Re: [gentoo-user] nscd; what am I doing wrong?
On Fri, Dec 23, 2005 at 10:26:30AM -0700, Richard Fish wrote > If I had to make a guess, I would say that your ISP has got some > kind of proxy service setup that lies to you about the address of > www.google.com, so that you actually connect through one of their > servers. > > If that is the case, then it is also possible that they set the > expire time on the DNS responses to expire immediately to prevent > any local caching of the addresses. Probably some load-balancing "magic" by Google... Searching for 72.14.203.104 in whois.arin.net OrgName:Google Inc. OrgID: GOGL Address:1600 Amphitheatre Parkway City: Mountain View StateProv: CA PostalCode: 94043 Country:US NetRange: 72.14.192.0 - 72.14.239.255 CIDR: 72.14.192.0/19, 72.14.224.0/20 NetName:GOOGLE NetHandle: NET-72-14-192-0-1 Parent: NET-72-0-0-0-0 NetType:Direct Allocation NameServer: NS1.GOOGLE.COM NameServer: NS2.GOOGLE.COM Comment: RegDate:2004-11-10 Updated:2005-07-01 > You might test with a less popular address, something that is unlikely > to be cached/proxied by your ISP. > > Anyway nscd appears to be setup and working correctly. Ping connected > to the nscd socket, and did not send any DNS queries directly. So > your end looks like it is setup and working correctly. More proof that it "works"... I tried connecting to a Yahoo forum, and got a negative response for messages.yahoo.com on the first try. The "negative cache" feature certainly "worked". Several retries failed as well. I set "negative-time-to-live hosts 2" and re-started nscd, and the forum now works. I'm obviously able to specify a shorter negative cache time. Is there any way for nscd to over-ride the maximum TTL from the DNS server for a positive hit? On a more positive note, ZDNet forums seem much snappier now. They've been slow in the past, 3 megabits ADSL notwithstanding. -- Walter Dnes <[EMAIL PROTECTED]> In linux /sbin/init is Job #1 My musings on technology and security at http://tech_sec.blog.ca -- gentoo-user@gentoo.org mailing list
Re: [gentoo-user] nscd; what am I doing wrong?

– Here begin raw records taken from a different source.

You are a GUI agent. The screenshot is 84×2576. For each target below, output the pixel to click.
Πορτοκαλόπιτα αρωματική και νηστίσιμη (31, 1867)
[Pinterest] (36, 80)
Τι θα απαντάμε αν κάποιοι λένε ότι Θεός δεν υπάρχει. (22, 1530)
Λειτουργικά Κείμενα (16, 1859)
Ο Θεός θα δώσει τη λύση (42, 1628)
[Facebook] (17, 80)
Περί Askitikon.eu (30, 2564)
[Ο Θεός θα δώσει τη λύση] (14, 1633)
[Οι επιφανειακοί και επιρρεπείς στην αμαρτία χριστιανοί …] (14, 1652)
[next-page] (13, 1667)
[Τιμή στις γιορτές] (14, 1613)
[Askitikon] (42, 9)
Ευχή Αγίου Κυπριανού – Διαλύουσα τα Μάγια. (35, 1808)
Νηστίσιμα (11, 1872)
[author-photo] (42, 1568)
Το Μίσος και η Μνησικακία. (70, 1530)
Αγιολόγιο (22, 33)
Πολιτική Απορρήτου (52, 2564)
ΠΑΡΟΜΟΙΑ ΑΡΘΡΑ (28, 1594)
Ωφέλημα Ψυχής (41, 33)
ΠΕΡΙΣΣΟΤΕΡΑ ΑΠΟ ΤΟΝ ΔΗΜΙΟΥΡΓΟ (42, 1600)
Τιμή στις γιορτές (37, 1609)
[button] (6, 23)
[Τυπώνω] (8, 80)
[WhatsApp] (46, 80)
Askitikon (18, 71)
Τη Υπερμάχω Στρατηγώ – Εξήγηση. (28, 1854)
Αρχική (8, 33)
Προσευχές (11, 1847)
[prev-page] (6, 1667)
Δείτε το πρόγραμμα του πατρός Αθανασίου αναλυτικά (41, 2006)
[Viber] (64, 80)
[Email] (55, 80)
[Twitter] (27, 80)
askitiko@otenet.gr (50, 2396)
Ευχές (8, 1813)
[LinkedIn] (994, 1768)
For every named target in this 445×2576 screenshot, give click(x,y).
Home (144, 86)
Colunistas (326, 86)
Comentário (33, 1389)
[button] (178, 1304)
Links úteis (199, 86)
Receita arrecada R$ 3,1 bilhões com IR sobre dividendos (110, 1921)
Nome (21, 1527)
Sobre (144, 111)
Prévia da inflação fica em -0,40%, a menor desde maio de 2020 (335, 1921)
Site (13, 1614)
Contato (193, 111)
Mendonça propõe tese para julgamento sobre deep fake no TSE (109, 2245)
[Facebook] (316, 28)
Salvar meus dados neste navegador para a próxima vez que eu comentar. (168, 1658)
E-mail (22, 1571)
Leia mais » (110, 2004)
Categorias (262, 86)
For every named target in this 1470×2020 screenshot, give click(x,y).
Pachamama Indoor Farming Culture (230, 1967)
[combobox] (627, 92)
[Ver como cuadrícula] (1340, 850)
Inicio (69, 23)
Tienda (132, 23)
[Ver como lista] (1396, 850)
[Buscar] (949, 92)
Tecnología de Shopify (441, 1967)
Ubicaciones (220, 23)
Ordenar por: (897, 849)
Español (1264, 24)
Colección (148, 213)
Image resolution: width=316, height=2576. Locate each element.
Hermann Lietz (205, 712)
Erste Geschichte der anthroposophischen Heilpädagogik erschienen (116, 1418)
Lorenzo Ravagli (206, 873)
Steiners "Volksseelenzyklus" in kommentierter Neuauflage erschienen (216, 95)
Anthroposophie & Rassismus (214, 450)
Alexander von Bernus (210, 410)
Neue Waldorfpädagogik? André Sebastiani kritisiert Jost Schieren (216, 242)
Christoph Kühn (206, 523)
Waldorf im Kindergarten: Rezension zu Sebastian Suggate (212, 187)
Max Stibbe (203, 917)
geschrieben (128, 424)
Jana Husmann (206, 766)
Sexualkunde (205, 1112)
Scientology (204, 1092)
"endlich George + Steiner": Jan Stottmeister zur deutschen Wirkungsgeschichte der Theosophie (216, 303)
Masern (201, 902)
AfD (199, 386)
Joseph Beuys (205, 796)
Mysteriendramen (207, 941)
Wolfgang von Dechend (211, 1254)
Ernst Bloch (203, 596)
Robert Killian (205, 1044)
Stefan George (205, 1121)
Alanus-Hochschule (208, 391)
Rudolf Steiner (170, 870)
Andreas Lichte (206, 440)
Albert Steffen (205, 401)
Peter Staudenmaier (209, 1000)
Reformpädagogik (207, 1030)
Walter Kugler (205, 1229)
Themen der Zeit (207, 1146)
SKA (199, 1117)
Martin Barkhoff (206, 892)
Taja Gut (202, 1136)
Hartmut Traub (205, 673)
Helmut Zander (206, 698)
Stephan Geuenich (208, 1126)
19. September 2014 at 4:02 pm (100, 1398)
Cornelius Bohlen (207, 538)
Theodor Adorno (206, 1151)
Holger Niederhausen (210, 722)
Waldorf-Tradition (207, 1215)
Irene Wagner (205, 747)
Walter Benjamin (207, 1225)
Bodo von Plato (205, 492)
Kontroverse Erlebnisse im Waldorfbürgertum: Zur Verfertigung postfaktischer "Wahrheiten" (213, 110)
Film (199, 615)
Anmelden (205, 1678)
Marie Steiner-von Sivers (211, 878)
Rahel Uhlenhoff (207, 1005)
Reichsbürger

> There is something strange here > > When I lookup "www.google.com", I get: > > carcharias ~ # host www.google.com > www.google.com has address 66.102.7.104 > carcharias ~ # host 66.102.7.104 > 104.7.102.66.in-addr.arpa domain name pointer www.google.com. > > However for www.google.com, you get 72.14.203.104. But that address > doesn't resolve to a host name when I do a reverse lookup. > > carcharias ~ # host 72.14.203.104 > 104.203.14.72.in-addr.arpa has no PTR record > > If I had to make a guess, I would say that your ISP has got some kind > of proxy service setup that lies to you about the address of > www.google.com, so that you actually connect through one of their > servers. > google.com isn't a good test case. They use some Really advanced load balancing/routing/ localization algorithism for their network. Best to use a smaller, single-homed Name for a test. -Lares -- Lares Moreau <[EMAIL PROTECTED]> | LRU: 400755 http://counter.li.org lares/irc.freenode.net | Gentoo x86 Arch Tester | ::0 Alberta, Canada Public Key: 0D46BB6E @ subkeys.pgp.net | Encrypted Mail Preferred Key fingerprint = 0CA3 E40D F897 7709 3628 C5D4 7D94 483E 0D46 BB6E signature.asc Description: This is a digitally signed message part
Re: [gentoo-user] nscd; what am I doing wrong?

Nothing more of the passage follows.